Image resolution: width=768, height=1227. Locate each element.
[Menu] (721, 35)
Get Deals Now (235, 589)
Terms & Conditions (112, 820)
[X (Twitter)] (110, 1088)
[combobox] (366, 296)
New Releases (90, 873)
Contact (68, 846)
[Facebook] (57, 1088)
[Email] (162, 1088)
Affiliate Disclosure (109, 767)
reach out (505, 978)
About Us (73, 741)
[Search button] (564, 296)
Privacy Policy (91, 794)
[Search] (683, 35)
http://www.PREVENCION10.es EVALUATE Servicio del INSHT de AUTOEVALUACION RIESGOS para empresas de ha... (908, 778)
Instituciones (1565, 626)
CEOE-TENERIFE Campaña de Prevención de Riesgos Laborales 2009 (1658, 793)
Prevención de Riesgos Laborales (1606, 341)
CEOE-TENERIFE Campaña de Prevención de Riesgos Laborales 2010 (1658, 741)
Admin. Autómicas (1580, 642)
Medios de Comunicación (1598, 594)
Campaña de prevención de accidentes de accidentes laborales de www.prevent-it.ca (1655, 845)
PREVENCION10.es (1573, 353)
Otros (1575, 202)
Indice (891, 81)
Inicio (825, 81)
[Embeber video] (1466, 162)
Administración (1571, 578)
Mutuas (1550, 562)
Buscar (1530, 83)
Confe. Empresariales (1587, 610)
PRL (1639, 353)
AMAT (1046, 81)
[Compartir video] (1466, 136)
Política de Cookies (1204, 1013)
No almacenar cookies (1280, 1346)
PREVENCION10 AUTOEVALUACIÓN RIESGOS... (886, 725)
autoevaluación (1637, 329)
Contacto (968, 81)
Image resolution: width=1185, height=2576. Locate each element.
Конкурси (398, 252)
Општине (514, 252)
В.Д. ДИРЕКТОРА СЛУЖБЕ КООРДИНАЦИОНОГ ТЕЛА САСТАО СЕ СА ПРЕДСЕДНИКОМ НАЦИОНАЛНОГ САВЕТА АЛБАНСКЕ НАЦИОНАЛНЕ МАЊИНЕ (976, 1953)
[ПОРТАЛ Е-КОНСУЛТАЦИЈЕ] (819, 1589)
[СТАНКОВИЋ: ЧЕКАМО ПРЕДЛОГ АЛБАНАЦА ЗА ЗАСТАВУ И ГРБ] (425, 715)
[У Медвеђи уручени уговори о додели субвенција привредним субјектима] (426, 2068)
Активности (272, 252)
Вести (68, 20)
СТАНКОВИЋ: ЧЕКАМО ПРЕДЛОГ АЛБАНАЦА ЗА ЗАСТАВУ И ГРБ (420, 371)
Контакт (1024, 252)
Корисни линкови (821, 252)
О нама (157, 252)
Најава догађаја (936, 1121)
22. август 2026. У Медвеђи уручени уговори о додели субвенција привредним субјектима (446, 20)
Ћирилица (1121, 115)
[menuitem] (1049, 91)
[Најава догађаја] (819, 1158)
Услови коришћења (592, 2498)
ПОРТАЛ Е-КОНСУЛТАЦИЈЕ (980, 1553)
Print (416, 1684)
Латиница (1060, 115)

* _PROBLEM DESCRIPTION_
The full listing above should be reproduced exactly.

* _WRITTEN ANSWER_
Image resolution: width=768, height=1227. Locate each element.
[Menu] (721, 35)
Get Deals Now (235, 589)
Terms & Conditions (112, 820)
[X (Twitter)] (110, 1088)
[combobox] (366, 296)
New Releases (90, 873)
Contact (68, 846)
[Facebook] (57, 1088)
[Email] (162, 1088)
Affiliate Disclosure (109, 767)
reach out (505, 978)
About Us (73, 741)
[Search button] (564, 296)
Privacy Policy (91, 794)
[Search] (683, 35)
http://www.PREVENCION10.es EVALUATE Servicio del INSHT de AUTOEVALUACION RIESGOS para empresas de ha... (908, 778)
Instituciones (1565, 626)
CEOE-TENERIFE Campaña de Prevención de Riesgos Laborales 2009 (1658, 793)
Prevención de Riesgos Laborales (1606, 341)
CEOE-TENERIFE Campaña de Prevención de Riesgos Laborales 2010 (1658, 741)
Admin. Autómicas (1580, 642)
Medios de Comunicación (1598, 594)
Campaña de prevención de accidentes de accidentes laborales de www.prevent-it.ca (1655, 845)
PREVENCION10.es (1573, 353)
Otros (1575, 202)
Indice (891, 81)
Inicio (825, 81)
[Embeber video] (1466, 162)
Administración (1571, 578)
Mutuas (1550, 562)
Buscar (1530, 83)
Confe. Empresariales (1587, 610)
PRL (1639, 353)
AMAT (1046, 81)
[Compartir video] (1466, 136)
Política de Cookies (1204, 1013)
No almacenar cookies (1280, 1346)
PREVENCION10 AUTOEVALUACIÓN RIESGOS... (886, 725)
autoevaluación (1637, 329)
Contacto (968, 81)
Image resolution: width=1185, height=2576. Locate each element.
Конкурси (398, 252)
Општине (514, 252)
В.Д. ДИРЕКТОРА СЛУЖБЕ КООРДИНАЦИОНОГ ТЕЛА САСТАО СЕ СА ПРЕДСЕДНИКОМ НАЦИОНАЛНОГ САВЕТА АЛБАНСКЕ НАЦИОНАЛНЕ МАЊИНЕ (976, 1953)
[ПОРТАЛ Е-КОНСУЛТАЦИЈЕ] (819, 1589)
[СТАНКОВИЋ: ЧЕКАМО ПРЕДЛОГ АЛБАНАЦА ЗА ЗАСТАВУ И ГРБ] (425, 715)
[У Медвеђи уручени уговори о додели субвенција привредним субјектима] (426, 2068)
Активности (272, 252)
Вести (68, 20)
СТАНКОВИЋ: ЧЕКАМО ПРЕДЛОГ АЛБАНАЦА ЗА ЗАСТАВУ И ГРБ (420, 371)
Контакт (1024, 252)
Корисни линкови (821, 252)
О нама (157, 252)
Најава догађаја (936, 1121)
22. август 2026. У Медвеђи уручени уговори о додели субвенција привредним субјектима (446, 20)
Ћирилица (1121, 115)
[menuitem] (1049, 91)
[Најава догађаја] (819, 1158)
Услови коришћења (592, 2498)
ПОРТАЛ Е-КОНСУЛТАЦИЈЕ (980, 1553)
Print (416, 1684)
Латиница (1060, 115)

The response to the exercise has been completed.